→ Prompt
All the entries need to be quoted exactly, apart from the pictures, which you should drop.

--------------------------------

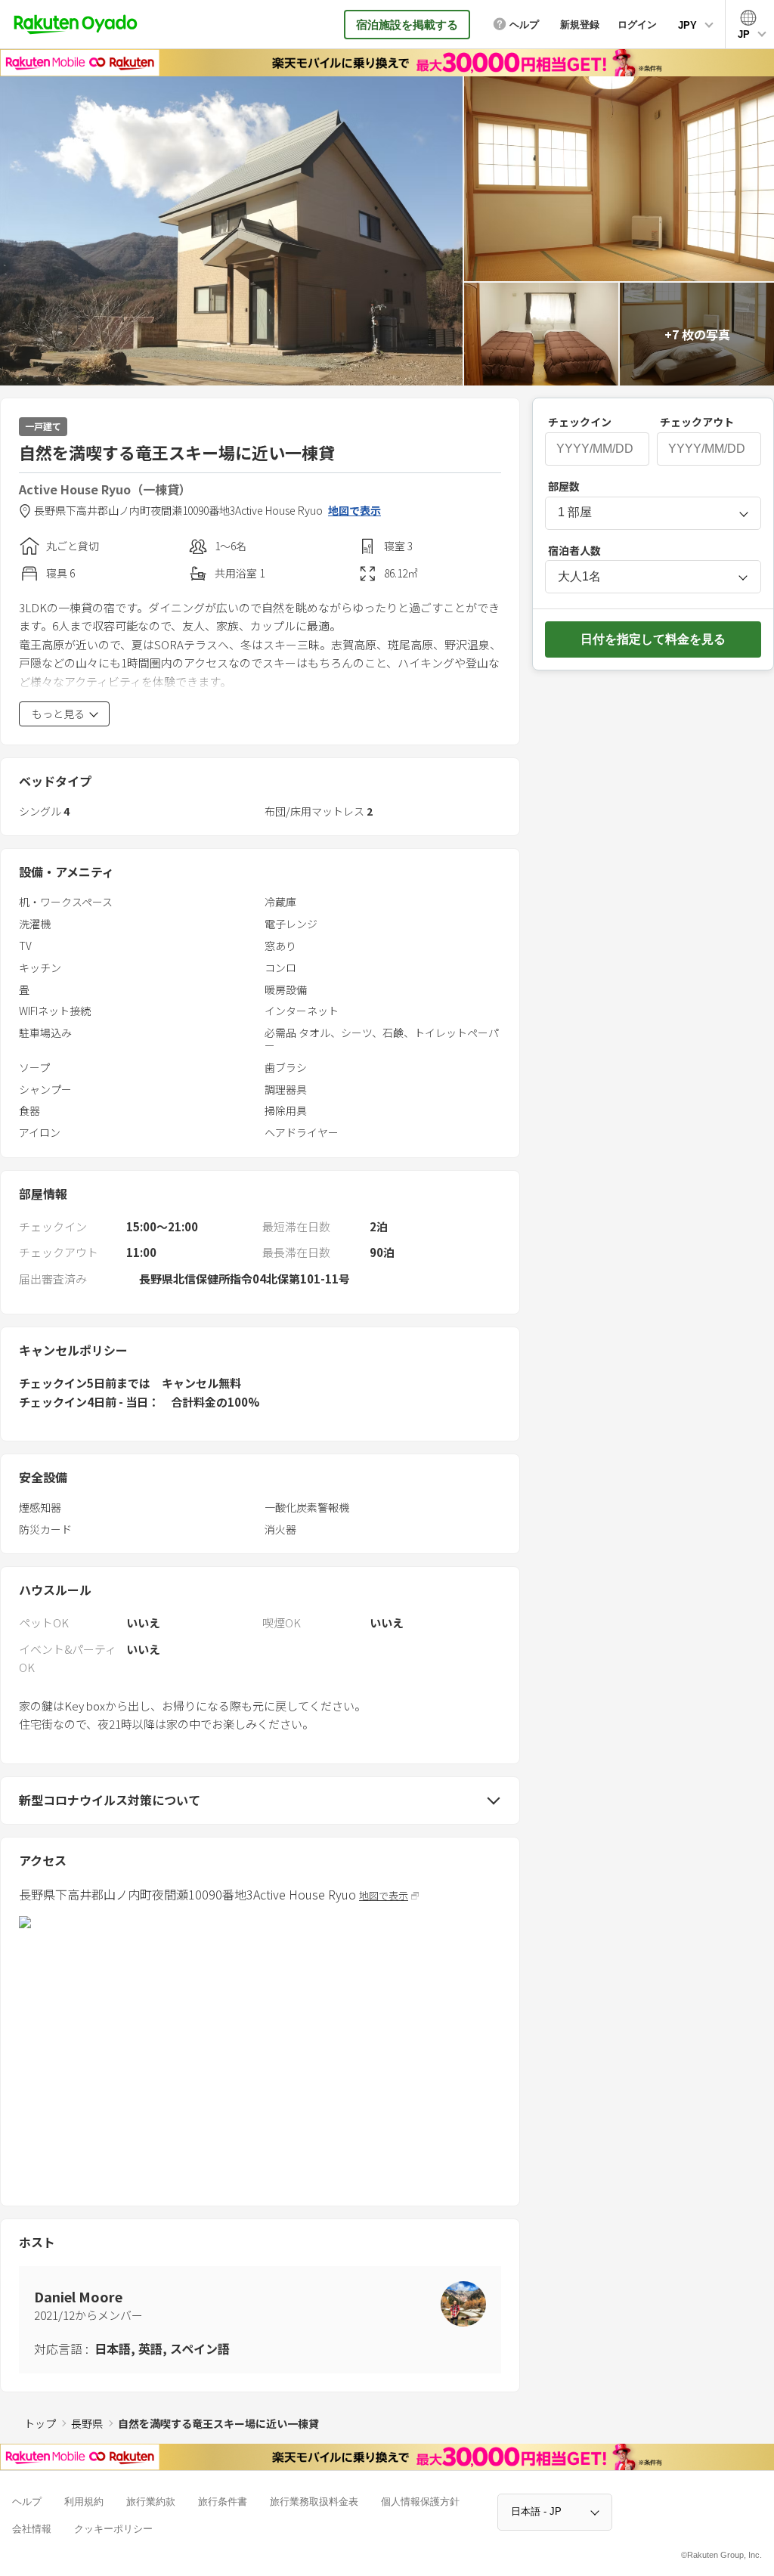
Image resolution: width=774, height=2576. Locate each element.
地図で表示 (354, 510)
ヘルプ (27, 2501)
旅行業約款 (150, 2501)
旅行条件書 (222, 2501)
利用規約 (84, 2501)
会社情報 (31, 2528)
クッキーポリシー (113, 2528)
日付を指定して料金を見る (653, 639)
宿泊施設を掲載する (407, 24)
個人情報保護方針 (420, 2501)
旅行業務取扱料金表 (314, 2501)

--------------------------------

→ Solution
Image resolution: width=774, height=2576. Locate each element.
地図で表示 (354, 510)
ヘルプ (27, 2501)
旅行業約款 (150, 2501)
旅行条件書 (222, 2501)
利用規約 (84, 2501)
会社情報 (31, 2528)
クッキーポリシー (113, 2528)
日付を指定して料金を見る (653, 639)
宿泊施設を掲載する (407, 24)
個人情報保護方針 (420, 2501)
旅行業務取扱料金表 (314, 2501)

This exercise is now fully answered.